There are two things you might not know about a chef’s hat, those towering and pleated white caps that are part and parcel of a gastronomical genius’s uniform. First, the correct name is a chef’s toque, the French word for "hat." Second, they usually have exactly 100 folds. And that number is for a good reason.
According to Bon Appétit, it's often said that the number of folds represent the number of ways you can prepare an egg.
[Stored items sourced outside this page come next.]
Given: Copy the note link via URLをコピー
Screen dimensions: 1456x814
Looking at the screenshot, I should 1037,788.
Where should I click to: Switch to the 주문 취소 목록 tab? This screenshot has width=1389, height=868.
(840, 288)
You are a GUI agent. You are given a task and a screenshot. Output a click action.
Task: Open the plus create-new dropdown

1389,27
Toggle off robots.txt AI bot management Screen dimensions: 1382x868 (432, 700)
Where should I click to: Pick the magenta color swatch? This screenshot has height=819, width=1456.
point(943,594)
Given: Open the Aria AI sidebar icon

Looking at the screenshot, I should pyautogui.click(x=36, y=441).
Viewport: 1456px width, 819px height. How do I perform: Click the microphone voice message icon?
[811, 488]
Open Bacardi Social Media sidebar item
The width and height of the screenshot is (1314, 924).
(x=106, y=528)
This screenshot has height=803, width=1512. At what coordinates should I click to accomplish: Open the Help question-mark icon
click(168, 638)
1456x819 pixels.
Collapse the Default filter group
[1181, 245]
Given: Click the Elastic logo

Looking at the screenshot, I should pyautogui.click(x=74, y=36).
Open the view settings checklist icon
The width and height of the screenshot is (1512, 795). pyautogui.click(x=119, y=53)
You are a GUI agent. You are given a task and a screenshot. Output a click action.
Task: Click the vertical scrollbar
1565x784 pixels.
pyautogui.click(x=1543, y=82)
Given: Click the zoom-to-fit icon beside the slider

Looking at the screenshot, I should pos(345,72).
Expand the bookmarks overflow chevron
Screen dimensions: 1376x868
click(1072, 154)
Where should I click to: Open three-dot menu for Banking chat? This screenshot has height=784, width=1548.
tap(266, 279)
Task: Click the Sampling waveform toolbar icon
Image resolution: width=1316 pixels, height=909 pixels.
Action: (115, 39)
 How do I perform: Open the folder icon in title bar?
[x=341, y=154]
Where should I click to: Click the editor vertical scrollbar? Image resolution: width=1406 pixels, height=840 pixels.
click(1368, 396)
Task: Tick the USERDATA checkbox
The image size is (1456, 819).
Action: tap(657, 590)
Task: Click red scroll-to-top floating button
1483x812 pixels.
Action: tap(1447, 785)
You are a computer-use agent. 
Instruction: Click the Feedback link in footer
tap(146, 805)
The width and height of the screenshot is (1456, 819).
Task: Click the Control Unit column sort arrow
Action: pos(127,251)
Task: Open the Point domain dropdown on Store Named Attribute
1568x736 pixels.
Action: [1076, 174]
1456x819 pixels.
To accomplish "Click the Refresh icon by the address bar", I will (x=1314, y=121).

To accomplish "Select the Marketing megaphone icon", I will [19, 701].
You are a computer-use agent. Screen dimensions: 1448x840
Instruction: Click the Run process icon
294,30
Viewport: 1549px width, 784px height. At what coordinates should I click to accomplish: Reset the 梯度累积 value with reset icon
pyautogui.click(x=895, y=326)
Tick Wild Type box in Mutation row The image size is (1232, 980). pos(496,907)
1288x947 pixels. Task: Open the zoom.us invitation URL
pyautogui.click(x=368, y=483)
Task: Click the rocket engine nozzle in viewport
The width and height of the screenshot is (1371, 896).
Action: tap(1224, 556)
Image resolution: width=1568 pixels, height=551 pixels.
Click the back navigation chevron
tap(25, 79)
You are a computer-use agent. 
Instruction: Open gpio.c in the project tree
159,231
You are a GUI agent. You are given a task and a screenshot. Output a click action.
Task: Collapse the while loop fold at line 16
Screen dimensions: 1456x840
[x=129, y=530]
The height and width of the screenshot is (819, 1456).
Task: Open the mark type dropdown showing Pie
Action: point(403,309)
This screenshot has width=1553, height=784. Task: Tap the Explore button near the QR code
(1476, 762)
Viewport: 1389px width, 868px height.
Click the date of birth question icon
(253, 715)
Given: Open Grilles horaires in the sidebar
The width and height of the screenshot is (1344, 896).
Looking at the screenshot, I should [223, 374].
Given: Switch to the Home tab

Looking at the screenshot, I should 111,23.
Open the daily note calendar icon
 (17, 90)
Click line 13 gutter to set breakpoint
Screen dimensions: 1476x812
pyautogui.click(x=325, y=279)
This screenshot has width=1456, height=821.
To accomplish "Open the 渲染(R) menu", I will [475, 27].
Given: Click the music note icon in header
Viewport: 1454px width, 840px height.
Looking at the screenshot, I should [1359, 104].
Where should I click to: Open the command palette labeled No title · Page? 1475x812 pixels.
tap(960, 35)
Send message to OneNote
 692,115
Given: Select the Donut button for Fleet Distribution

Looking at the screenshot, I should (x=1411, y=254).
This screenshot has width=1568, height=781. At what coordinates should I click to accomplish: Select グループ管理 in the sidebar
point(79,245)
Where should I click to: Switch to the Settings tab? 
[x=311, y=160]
To dig into the origins of this culinary mythology, it helps to know where chef toques came from. While history is slightly fuzzy on their definitive origin, one tale involves Greek chefs fleeing from Byzantine invaders around 146 BCE and taking refuge in monasteries, where the tall stovepipe-style hats of the monks helped them blend in. After the need for a disguise was gone, the chefs continued wearing the hats as a fraternal kind of attire.
Much later, in the 1800s, the toque blanche (white hat) was a common sight in kitchens and linked to the belief that white symbolized cleanliness. The idea was allegedly propagated by the chef for Charles Talleyrand, the first French prime minister. In the early days of French cuisine, the number of pleats were intended to represent the number of recipes a chef had mastered for a given food, like egg or chicken. Having a hat with 100 pleats meant you were a master chef.
This idea also applied to the height of the hat. The taller the toque, the more a chef knew. If you saw a chef with a towering cap, you could be sure they were likely the head of the kitchen. Marie Antoine Carême, considered a pioneering French chef in the 1800s, was said to have worn one 18 inches in height—so tall it needed cardboard support.
Toques aren’t necessarily standard attire anymore, but they still represent a devotion to the craft of cooking, and both their frills and height speak to a long tradition of mastering the art. After all, anyone who knows 100 different ways to prepare an egg is surely a fork to be reckoned with.